Atmosphere, which "Paranormal Activity" is loaded with, is key to the great PG-13 haunted house movie. Atmosphere covers many aspects of a film. I include setting (old house or unexpectedly new house), sound (lack of a score, sounds with no visual reason for existing) and lighting (is it always dark or is scary shit happening in the bright of day, too?) as part of a film's atmosphere.


The classics of haunted house films were all brooding mansions. "Poltergeist" brought the haunted house into the suburbs. Coincidentally, "Poltergeist" was one of two films that made the MPAA adopt the PG-13 rating. The film took all the haunted house conventions audiences were used to seeing in drafty houses and put them smack in the middle of a two-story cookie cutter home. You could call it a rule-changer, but really, the rules stayed the same. Steven Spielberg and Tobe Hooper simply changed the playing field.



You are allowed to disagree, the "The Others," starring Nicole Kidman, is a successful haunted house movie.
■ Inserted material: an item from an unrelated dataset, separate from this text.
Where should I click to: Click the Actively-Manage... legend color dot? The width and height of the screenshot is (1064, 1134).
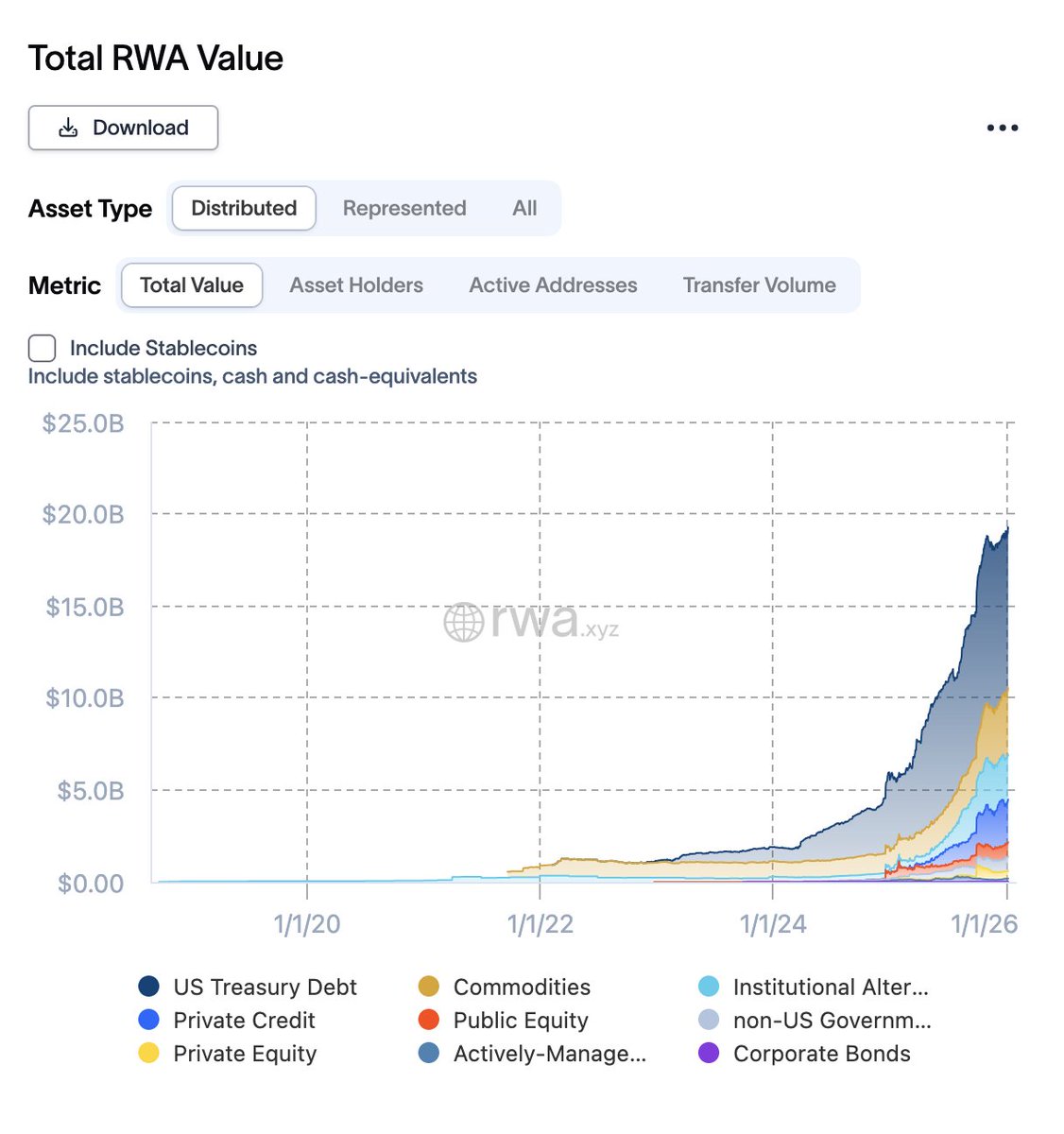coord(427,1054)
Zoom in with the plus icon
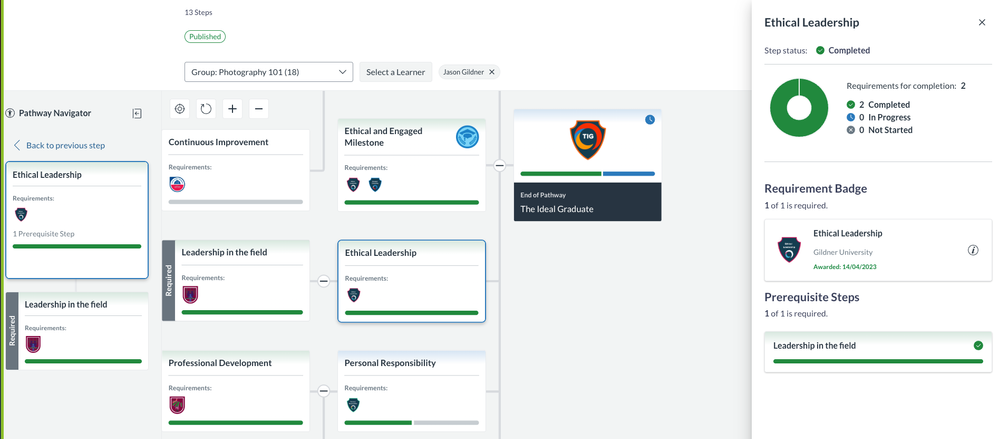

Forget the gimmick of the main characters being the ghosts (hope I didn't spoil that for you, but seriously, the movie is 10 years old) and just listen to it.

Kidman's character sits in the middle of a room and hears all sorts of things going on around her, but nothing moves and she doesn't see a thing. Try it at home. Slam a door at one end of your house and see if someone on the other end gets scared. Humans are visually oriented. The things you can't see are always worse than what you can. If you can hear something (or worse, smell something) but you can't see it, your tension level gets ramped up.


So let's go back to "Paranormal Activity" for a moment. What makes these films work? Is it the "found footage" trend and its added realism? That's a big part of it, sure. But what really makes "Paranormal Activity" pop is that weird shit will happen in the light of day, not just the dead of night.

It's easy to blame weirdness on being tired or tricks of the light when it's midnight. But what is your excuse when it's noon and all hell breaks loose in your kitchen? You have no excuse. You are forced to confront the fact that your house is haunted.